To make assertions about the correlation coefficients, the respective correlation coefficients of the three comparisons: foot–finger, shoulder–finger, and shoulder–foot, are compared with each other for the three individual conditions: rest, mental effort, and physical effort. Figure 3 displays the coefficients of cross-correlation for the different measurements and comparative analyses. When analyzing the EDA measurements from the foot and fingers, the mean correlation coefficients are noteworthy, all being above 0.98. The correlation coefficients from the comparison of foot and finger measurements are higher than the other two comparisons and have less variation around the mean value. An ANOVA for the resting measurements demonstrated the significant effect of the correlation of the different electrode sites during rest, where F(1.517, 28.03) = 5.330, p = 0.0017, and partial η2 = 0.228. The pairwise comparisons show that the correlation coefficients of foot–finger are significantly higher than those of shoulder–finger (p = 0.031) and foot–shoulder (p = 0.044).
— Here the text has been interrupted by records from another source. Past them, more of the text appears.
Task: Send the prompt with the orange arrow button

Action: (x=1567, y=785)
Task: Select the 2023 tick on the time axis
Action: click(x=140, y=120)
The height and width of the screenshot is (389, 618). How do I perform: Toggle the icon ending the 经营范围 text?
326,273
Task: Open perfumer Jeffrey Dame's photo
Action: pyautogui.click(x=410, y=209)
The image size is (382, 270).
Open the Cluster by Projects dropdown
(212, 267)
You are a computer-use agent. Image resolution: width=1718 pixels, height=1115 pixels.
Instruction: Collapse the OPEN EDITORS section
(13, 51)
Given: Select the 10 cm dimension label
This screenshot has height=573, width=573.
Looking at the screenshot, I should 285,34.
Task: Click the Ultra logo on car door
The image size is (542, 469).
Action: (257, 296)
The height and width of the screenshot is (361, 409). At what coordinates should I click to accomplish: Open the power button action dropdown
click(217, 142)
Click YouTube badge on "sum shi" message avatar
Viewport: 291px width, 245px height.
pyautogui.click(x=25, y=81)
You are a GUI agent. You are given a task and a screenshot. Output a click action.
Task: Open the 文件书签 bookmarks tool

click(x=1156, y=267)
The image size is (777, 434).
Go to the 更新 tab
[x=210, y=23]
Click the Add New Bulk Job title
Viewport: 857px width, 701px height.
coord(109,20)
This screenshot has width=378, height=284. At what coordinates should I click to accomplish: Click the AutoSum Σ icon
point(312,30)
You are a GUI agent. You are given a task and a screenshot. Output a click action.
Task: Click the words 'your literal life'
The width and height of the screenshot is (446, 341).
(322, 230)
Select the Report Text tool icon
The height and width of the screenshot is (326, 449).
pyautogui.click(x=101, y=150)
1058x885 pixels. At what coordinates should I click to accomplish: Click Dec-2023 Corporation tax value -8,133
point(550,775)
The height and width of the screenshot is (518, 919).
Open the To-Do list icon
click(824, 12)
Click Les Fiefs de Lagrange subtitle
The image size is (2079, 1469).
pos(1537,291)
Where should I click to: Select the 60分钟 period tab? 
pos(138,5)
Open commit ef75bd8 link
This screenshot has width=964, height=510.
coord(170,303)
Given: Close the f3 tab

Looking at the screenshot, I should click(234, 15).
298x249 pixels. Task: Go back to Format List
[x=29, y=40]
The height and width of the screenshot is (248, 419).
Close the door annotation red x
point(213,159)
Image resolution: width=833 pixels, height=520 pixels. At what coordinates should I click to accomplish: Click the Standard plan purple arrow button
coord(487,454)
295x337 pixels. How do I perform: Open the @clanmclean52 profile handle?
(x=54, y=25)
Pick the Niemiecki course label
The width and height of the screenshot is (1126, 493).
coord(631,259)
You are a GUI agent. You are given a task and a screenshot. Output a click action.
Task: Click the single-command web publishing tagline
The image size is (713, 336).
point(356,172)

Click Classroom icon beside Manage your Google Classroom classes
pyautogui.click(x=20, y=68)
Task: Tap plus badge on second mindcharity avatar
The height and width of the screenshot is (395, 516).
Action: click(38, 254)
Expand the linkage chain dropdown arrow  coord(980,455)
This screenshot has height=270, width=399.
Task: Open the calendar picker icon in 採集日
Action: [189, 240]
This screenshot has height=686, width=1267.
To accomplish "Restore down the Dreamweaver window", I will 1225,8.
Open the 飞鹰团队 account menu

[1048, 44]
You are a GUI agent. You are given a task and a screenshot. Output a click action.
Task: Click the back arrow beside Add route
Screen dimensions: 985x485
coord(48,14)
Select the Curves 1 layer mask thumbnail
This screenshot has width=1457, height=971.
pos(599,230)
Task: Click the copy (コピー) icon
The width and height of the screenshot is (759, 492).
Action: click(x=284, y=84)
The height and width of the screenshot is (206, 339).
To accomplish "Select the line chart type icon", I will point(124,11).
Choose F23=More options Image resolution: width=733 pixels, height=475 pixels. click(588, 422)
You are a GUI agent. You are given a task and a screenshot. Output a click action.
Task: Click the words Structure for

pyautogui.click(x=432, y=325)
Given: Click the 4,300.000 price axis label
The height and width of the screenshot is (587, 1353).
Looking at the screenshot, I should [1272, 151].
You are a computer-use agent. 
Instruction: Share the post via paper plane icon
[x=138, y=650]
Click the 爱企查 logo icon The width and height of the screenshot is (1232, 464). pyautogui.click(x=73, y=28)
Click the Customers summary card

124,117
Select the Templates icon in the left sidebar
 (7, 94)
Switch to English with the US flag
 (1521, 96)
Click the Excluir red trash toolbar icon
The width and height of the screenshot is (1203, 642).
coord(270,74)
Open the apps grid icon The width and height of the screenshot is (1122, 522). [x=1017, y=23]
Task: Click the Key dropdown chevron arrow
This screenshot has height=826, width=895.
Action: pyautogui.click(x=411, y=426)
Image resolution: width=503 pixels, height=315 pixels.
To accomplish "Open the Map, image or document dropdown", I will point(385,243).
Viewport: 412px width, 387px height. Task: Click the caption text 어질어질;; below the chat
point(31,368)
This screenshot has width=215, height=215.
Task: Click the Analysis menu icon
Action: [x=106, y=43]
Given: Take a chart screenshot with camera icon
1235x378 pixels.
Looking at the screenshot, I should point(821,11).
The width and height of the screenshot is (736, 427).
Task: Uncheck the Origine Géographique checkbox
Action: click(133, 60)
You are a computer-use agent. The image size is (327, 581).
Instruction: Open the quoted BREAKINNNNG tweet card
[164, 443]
During the analysis of the main measurement ANOVA, a significant effect from the conditions and individual correlations was also detected. The conditions referred to the different types of exertion, namely, mental and physical exertion. The correlation coefficients during physical exertion were generally higher than during mental exertion. The average correlation coefficient during mental exertion was 0.95 ± 0.047; however, during physical exertion, it was 0.97 ± 0.041. The repeated-measures ANOVA also confirmed the effect of a condition, in this case, the type of exertion, where F(1, 18) = 7.361, p = 0.014, and partial η2 = 0.290. This ANOVA also shows that the correlation coefficients were higher during physical exertion than during mental exertion. In addition, the ANOVA shows that there was an effect from individual comparisons, where F(1.456, 26.199) = 3.39, p = 0.063, and partial η2 = 0.158. The pairwise comparisons show that the correlation coefficients for the correlation between the foot and shoulder sites were significantly smaller than for the other comparisons, p < 0.001. Additionally, there is a significant difference in the correlation of foot–finger and shoulder–finger values, p = 0.030. This indicates that the correlation coefficients with foot–finger values are significantly higher than for the comparison with shoulder–finger values.

3.3. ECG Data

Table 1 presents the means and standard deviations of the heart rates during the different types of exertion and the resting period.
The average heart rate during physical activity was, as expected, always higher than during mental exertion. It should also be noted that the heart rate increased during both mental and physical exertion compared to the resting ECG measurement. To investigate this finding statistically, an ANOVA was conducted to determine the stages of exertion and how the differing exertion types would impact the rate of heartbeats per minute. The ANOVA showed that there is no effect of the stages on the rate of heartbeats per minute recorded, where F(1.980, 35.635) = 2.850, p = 0.072, and partial η2 = 0.137. However, the ANOVA indicated that there is an effect of the type of exertion, where F(1, 18) = 42.275, p < 0.001, and partial η2 = 0.701. Indeed, the average heart rate during physical exertion was significantly higher than during mental exertion.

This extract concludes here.